Chegamos a uma praça que tinha um quiosque de informações,
paramos para inquirir. Malhado se dirigiu para um regato de águas límpidas situado
bem no centro da praça. Enquanto bebia água e depois degustava a grama
verdinha, apetitosa, Malhado aproveitava para apreciar as crianças que
brincavam no parquinho (playground) existente no local.
– Sejam bem vindos –
disse a linda moça negra, com voz melodiosa. Ela transmitia serenidade, seus
olhos e sua boca sorriam enquanto falava. – posso ser útil, precisam de alguma
informação?
– Sim, chegamos aqui,
eu e o Malhado, por acaso. Gostaríamos de saber que lugar é esse.
– Na verdade – ela disse
– vocês não vieram para cá por acaso. Tudo tem um propósito. Este lugar, como
vocês estão vendo é muito tranquilo, mas não foi sempre assim. Aqui tinha
violência, corrupção, roubos, injustiça social, desemprego, pobreza, poluição,
doenças, preconceitos. Enfim, faltava respeito ao ser humano e à Natureza. Até
que um dia chegou um grupo de saltimbancos. Aqueles malabaristas foram
conquistando aos poucos pequenas porções da população, depois a maioria da
população. Aquelas pessoas que antes só viam televisão, agora começavam sair
para as ruas para ver as acrobacias dos saltimbancos. Depois de certo tempo,
eles começaram a mostrar espetáculos teatrais. Isso tudo foi despertando o
cérebro adormecido do povo para as coisas da realidade. Após o teatro, eles
começaram a trazer livros e assim nossa população foi evoluindo e tomando
consciência de que as coisas poderiam ser diferentes. Que dependia de nós
continuar naquela tristeza, convivendo com a violência, corrupção,... Ou dar um
salto de qualidade transformando o país em um lugar melhor para se viver.

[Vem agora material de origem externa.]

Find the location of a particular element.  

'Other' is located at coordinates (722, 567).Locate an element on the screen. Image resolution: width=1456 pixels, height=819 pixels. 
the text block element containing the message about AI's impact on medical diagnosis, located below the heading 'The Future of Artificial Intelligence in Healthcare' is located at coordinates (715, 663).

As pessoas começaram a conversar mais, ter uma convivência
em comunidade. Vizinhos que mal se viam de vez em quando, agora passavam horas
trocando experiências enriquecedoras. O crescimento intelectual das pessoas foi
tanto que o país começou a se transformar. A primeira medida tomada foi uma lei
de iniciativa popular que rezava o seguinte:
Parágrafo 1: Todas as ruas e praças deste país deverão ser
arborizadas com árvores frutíferas em toda sua extensão, para que não faltem
frutas na alimentação do nosso povo, melhorando assim a saúde da população. E assim,
a população foi criando leis como: garantia de emprego para todas as pessoas,
direito à moradia digna para todos, direito à saúde de boa qualidade. Direito
ao ensino gratuito da pré-escola até a faculdade, para todos, independente de
classe social. E outras.
Aliás, esse negócio de classe social, aqui já não existe
mais, nós abolimos todas as diferenças.
Nesse momento eu interrompi a moça e perguntei:
– Mas como é isso? Eu
acho legal diminuir as diferenças, mas não consigo entender por exemplo um
lixeiro ganhando o mesmo salário de um médico.
Ela explicou:
– Aí é que está, em
nosso sistema todas as pessoas têm o mesmo nível intelectual, tanto o médico
como o gari, como o servente, ou qualquer outro profissional. Aliás, o gari que
recolhe o lixo da minha rua é formado em Filosofia e Sociologia, o servente do
prédio onde moro é formado em Astronomia e está sendo cotado para ser um dos
tripulantes da próxima viagem interplanetária com destino à Saturno, o
ascensorista já escreveu vários livros
de fama internacional.
Nesse momento eu a interrompi novamente:
– Puxa vida, minha
cabeça está girando, estou tonto com tudo isso que você está me contando. E você, o que faz além de atender o público
neste quiosque de informações?
– Eu, bom, este ano
estou como Presidente da República e dou plantão neste quiosque uma vez por
semana.
Nisso, o Malhado se aproximou e parou perto de nós. A presidenta
fez um carinho no Malhado e se despediu de nós dizendo:
– Tudo que existe
está relacionado. O bem individual é impossível sem o bem coletivo. Só depois
que entendemos isso é que conseguimos acabar com a violência e com todos os
outros males que afligem o Mundo.
Montei o Malhado e fomos andando e andando. Atravessamos o
país de ponta a ponta, comprovando tudo o que ela dissera. Tudo que vimos
naquele país, além de nos encher de entusiasmo e esperança, aumentou muito a
nossa vontade de lutar por um Mundo melhor.
Novamente aquela névoa nos envolveu... Quando saímos dela
não havia nada além da planície. Galopamos um pouco. Aliás, ainda estamos
galopando a procura daquele lugar maravilhoso. O país ideal.